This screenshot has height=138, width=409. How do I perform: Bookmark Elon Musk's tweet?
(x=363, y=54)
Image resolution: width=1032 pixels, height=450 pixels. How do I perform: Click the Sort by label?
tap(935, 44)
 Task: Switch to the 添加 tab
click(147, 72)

> _ACTIVITY_
Would you transcribe the whole listing, keeping every character the same?

> _RESPONSE_
This screenshot has height=138, width=409. How do I perform: Bookmark Elon Musk's tweet?
(x=363, y=54)
Image resolution: width=1032 pixels, height=450 pixels. How do I perform: Click the Sort by label?
tap(935, 44)
 Task: Switch to the 添加 tab
click(147, 72)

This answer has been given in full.